Key parameters (see `camel/storages/vectordb_storages/oceanbase.py`):
- `vector_dim`: embedding dimension
- `table_name`: table name in OceanBase
- `uri`: `host:port` (for local Docker: `127.0.0.1:2881`)
- `user`: typically tenant-qualified (e.g. `root@test`)
- `password`: password for the user
- `db_name`: database name
- `distance`: `"l2"` or `"cosine"`

IMPORTANT: In the current CAMEL implementation, the HNSW index build parameters are fixed in code:
- `m = 16`
- `ef_construction = 256`
If you need different HNSW parameters, you must modify/extend the implementation.


In [None]:
import os
import random

from camel.storages import OceanBaseStorage, VectorDBQuery, VectorRecord


In [None]:
# Connection settings for local Docker
OB_URI = os.environ.get("OB_URI", "127.0.0.1:2881")
OB_USER = os.environ.get("OB_USER", "root@test")
OB_PASSWORD = os.environ.get("OB_PASSWORD", "TenantPassw0rd!")
OB_DB_NAME = os.environ.get("OB_DB_NAME", "test")

TABLE_NAME = os.environ.get("OB_TABLE_NAME", "camel_oceanbase_vectors")
VECTOR_DIM = int(os.environ.get("VECTOR_DIM", "4"))


In [None]:
storage = OceanBaseStorage(
    vector_dim=VECTOR_DIM,
    table_name=TABLE_NAME,
    uri=OB_URI,
    user=OB_USER,
    password=OB_PASSWORD,
    db_name=OB_DB_NAME,
    distance="cosine",
)

print(storage.status())


### Basic operations: add/query/delete/clear

This quick sanity check does not require any embedding model.
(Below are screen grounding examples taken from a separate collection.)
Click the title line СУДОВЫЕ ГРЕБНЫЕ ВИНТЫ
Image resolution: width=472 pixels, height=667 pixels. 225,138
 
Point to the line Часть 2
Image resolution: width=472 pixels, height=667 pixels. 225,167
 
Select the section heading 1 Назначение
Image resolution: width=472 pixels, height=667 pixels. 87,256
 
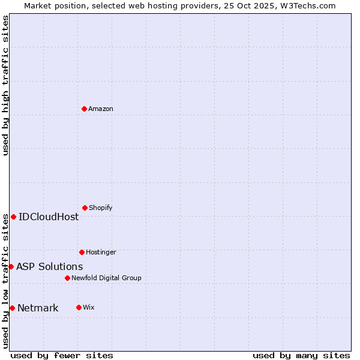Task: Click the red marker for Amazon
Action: pos(85,109)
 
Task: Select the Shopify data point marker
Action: pos(85,208)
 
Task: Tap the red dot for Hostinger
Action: pos(82,252)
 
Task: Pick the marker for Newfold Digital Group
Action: pos(67,278)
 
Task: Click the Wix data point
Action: pos(79,307)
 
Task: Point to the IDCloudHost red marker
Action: pos(13,217)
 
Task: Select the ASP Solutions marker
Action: pos(11,266)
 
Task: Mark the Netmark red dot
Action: pos(12,308)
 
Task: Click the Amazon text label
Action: pos(101,109)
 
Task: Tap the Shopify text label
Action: pos(100,208)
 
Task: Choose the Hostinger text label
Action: pos(101,252)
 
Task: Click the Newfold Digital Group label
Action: pos(106,278)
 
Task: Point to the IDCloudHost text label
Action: pos(49,217)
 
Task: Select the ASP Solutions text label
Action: pos(50,266)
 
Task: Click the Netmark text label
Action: pos(38,308)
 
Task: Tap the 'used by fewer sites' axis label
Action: pos(62,355)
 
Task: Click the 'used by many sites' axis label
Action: pos(301,355)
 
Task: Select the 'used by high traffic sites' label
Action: pos(5,85)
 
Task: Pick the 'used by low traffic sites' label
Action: pos(5,281)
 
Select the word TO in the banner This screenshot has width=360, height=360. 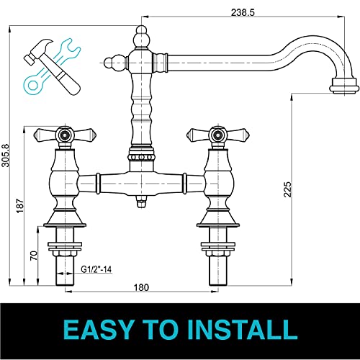(x=165, y=330)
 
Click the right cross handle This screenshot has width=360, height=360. (x=214, y=135)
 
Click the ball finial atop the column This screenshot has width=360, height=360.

We insert random vectors, query with a random vector, then clean up.


In [None]:
random.seed(20260131)

records = []
for i in range(200):
    records.append(
        VectorRecord(
            vector=[random.uniform(-1, 1) for _ in range(VECTOR_DIM)],
            payload={"doc_id": f"doc-{i}", "source": "sanity-check"},
        )
    )

storage.add(records=records, batch_size=100)
print(storage.status())


In [None]:
query_vector = [random.uniform(-1, 1) for _ in range(VECTOR_DIM)]
results = storage.query(VectorDBQuery(query_vector=query_vector, top_k=5))

for r in results:
    print({"id": r.record.id, "similarity": r.similarity, "payload": r.record.payload})


In [None]:
# Clean up the table contents (destructive)
storage.clear()
print(storage.status())


## Recipe 3: Index tuning best practices by scale

OceanBase uses an HNSW-style ANN index for vector search. HNSW tuning is always a tradeoff among recall, latency, build time, and memory.

Terminology (common across HNSW implementations):
- `m`: graph connectivity (higher improves recall but increases memory and build time)
- `ef_construction`: build-time search width (higher improves recall but increases build time)
- `ef_search` (or similar): query-time search width (higher improves recall but increases query latency)

### Practical guidance

Small collections (<= 100k vectors):
- Favor fast iteration: keep build settings moderate and increase query-time effort when needed.

Medium collections (~100k to 5M vectors):
- Measure P95/P99 latency and recall. If you cannot reach recall targets without excessive query latency, increase build settings and rebuild.

Large collections (5M+ vectors):
- Plan for memory and rebuild time. Consider sharding/partitioning by tenant/corpus/time to reduce the search space.

### CAMEL-specific note

In the current CAMEL `OceanBaseStorage` implementation, the HNSW index is created with fixed values (`m=16`, `ef_construction=256`) when the table is first created. To tune these, you need to update the implementation so the index creation parameters are configurable.

### Metadata and relational index tips

Vector similarity search is only part of most RAG workloads. For real applications you often filter by tenant, document id, time range, or tags.
If you add structured columns (or store frequently-filtered values in dedicated columns instead of only JSON), you can use normal relational indexing to speed up filters before ANN search.